Winter has set in now and she barely speaks anymore. Since the early hours of that morning, when you finally found her, hypothermic and curled up on the beach surrounded by doctors. The first thing you noticed was how she was soaked in your un-born daughters blood. Things have not been the same since that day. Your eyes haven’t met since the night when her hand slid out of yours, when she crawled into the bottom of the boat, never to return the same person. Partly, she blames you for taking her on this journey, even though most of her knows knows she would’ve died back at home. Hell, what used to be called home is now just an expansive stretch of shrapnel and rubble that flashes on television screens across the world when the evening news comes on.

You find yourself with much time to think. Your mind wanders to that half-pink room, you’ve even come to miss that eggshell colour. Maybe you could go back, perhaps you could fight in this war. You’ve already lost your home, your money, your daughter and your wife is as good as gone now, she wont even come near you anymore.  What more have you got to loose?

Life continues to roll on forward at a steady pace, taking you with it whether you like it or not. Suicide slips into your mind more frequently with each passing day. No matter how much you resisted at first to push the thoughts out, they just keep creeping in with more and more intensity.

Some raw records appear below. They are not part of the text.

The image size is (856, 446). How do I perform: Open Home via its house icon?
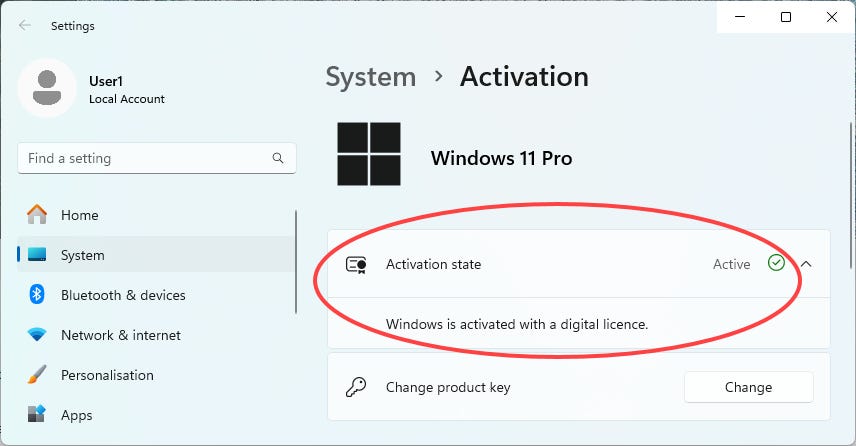click(37, 215)
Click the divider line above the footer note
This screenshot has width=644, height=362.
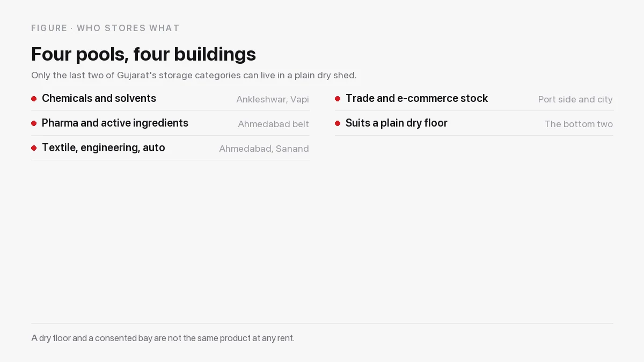[x=322, y=323]
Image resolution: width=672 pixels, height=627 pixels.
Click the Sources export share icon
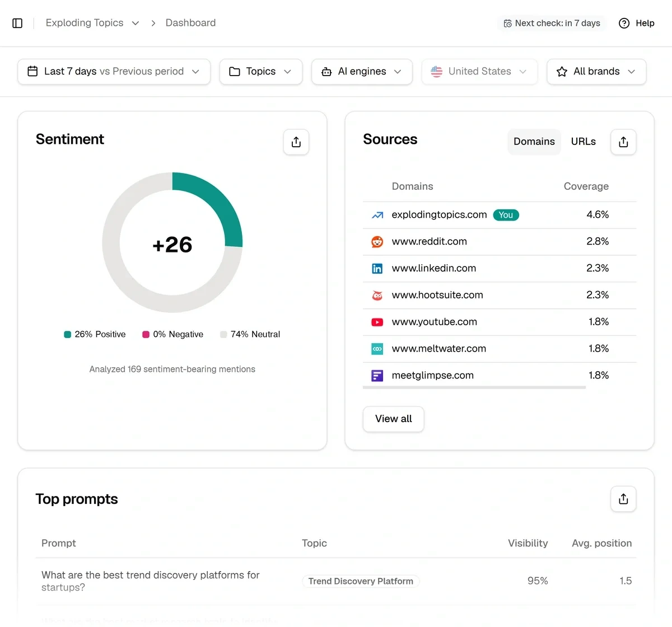pos(623,142)
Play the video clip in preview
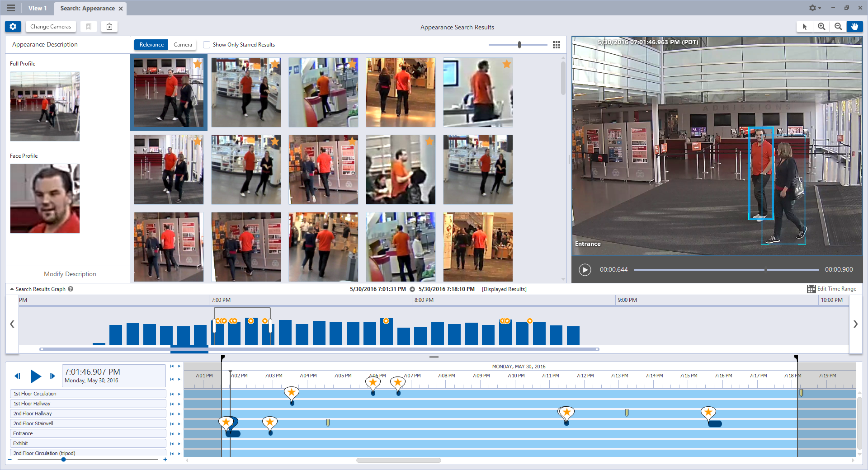The height and width of the screenshot is (470, 868). [585, 270]
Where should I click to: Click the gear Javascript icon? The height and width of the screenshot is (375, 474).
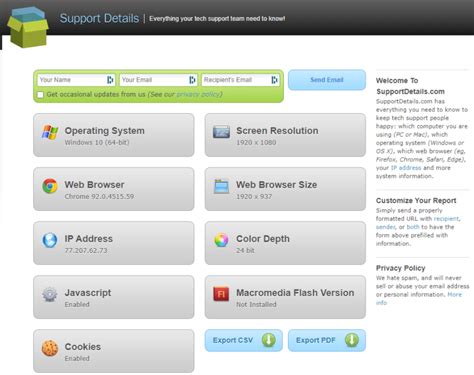[x=50, y=294]
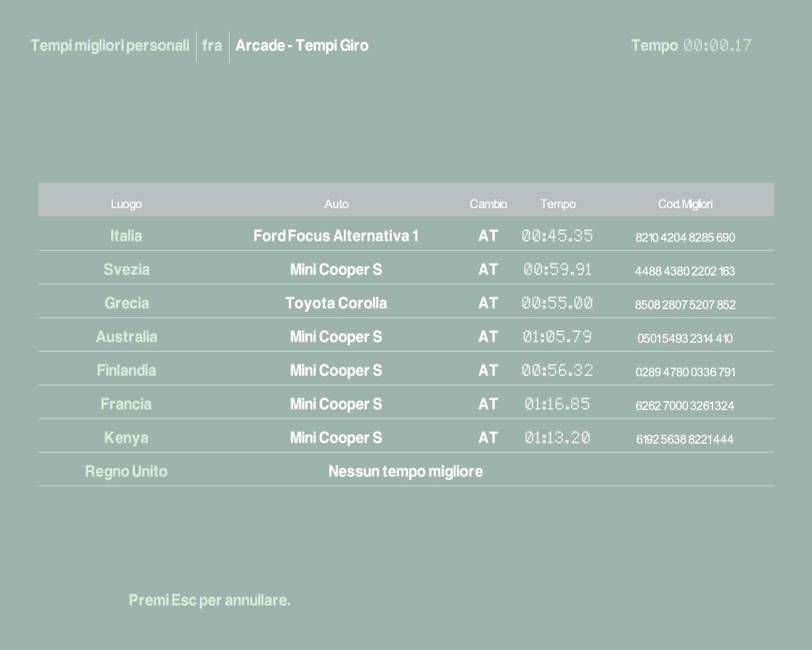Click the fra player name label
The image size is (812, 650).
(x=212, y=46)
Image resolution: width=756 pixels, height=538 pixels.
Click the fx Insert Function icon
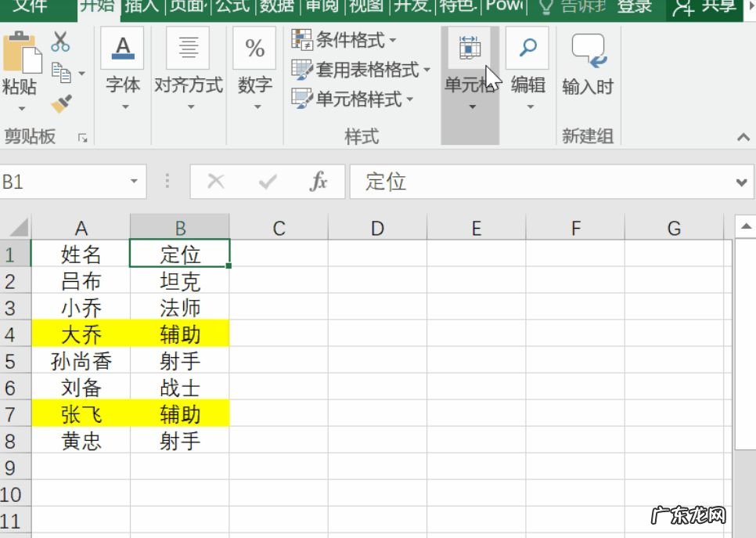[318, 182]
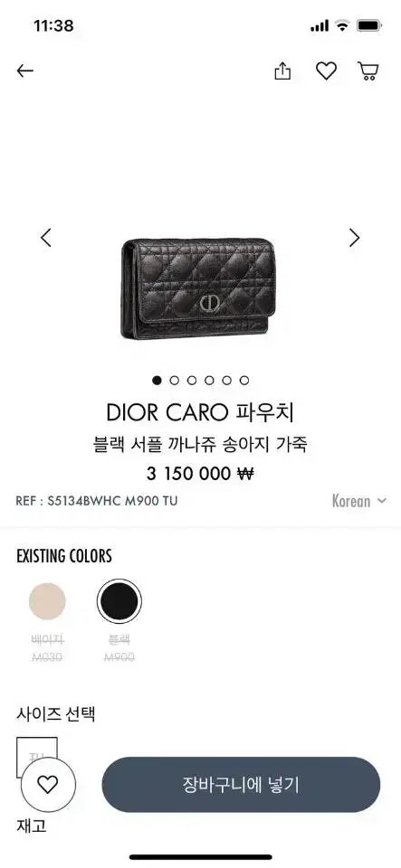
Task: Check the Wi-Fi status icon
Action: click(x=343, y=25)
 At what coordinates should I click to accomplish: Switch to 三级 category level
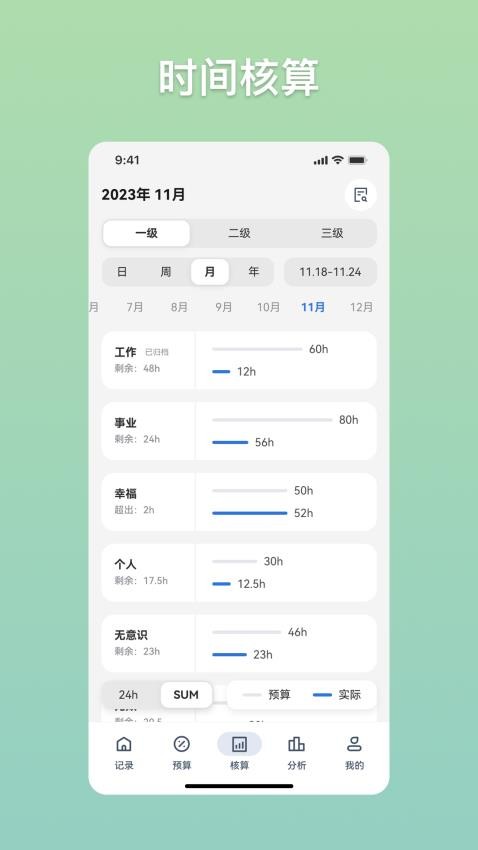(332, 233)
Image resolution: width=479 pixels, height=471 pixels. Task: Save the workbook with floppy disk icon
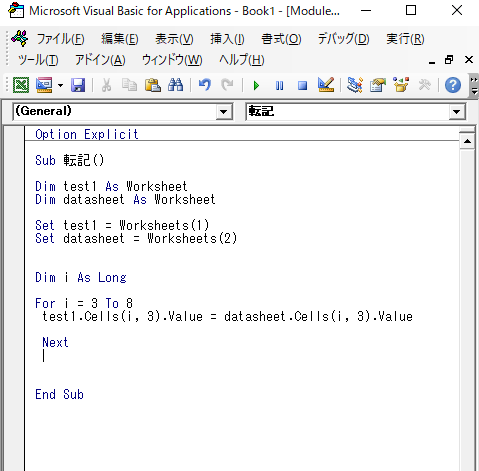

You’ve not nothing and nobody to lean on. You’d never felt truly alone until you heard the news of your parents passing in the latest blast. An orphan with no home, a despondent wife that would have left you by now, if she had anywhere to leave to. You have no money, and you’re loosing hope of seeing any kind of future. What is the point anymore? When you try and reach out to the world, you’re treated as a criminal, an animal, somebody less than worthy. And as day after day passes, you begin to believe it too.

This home doesn’t want you. Your old home no longer exists. What do you do?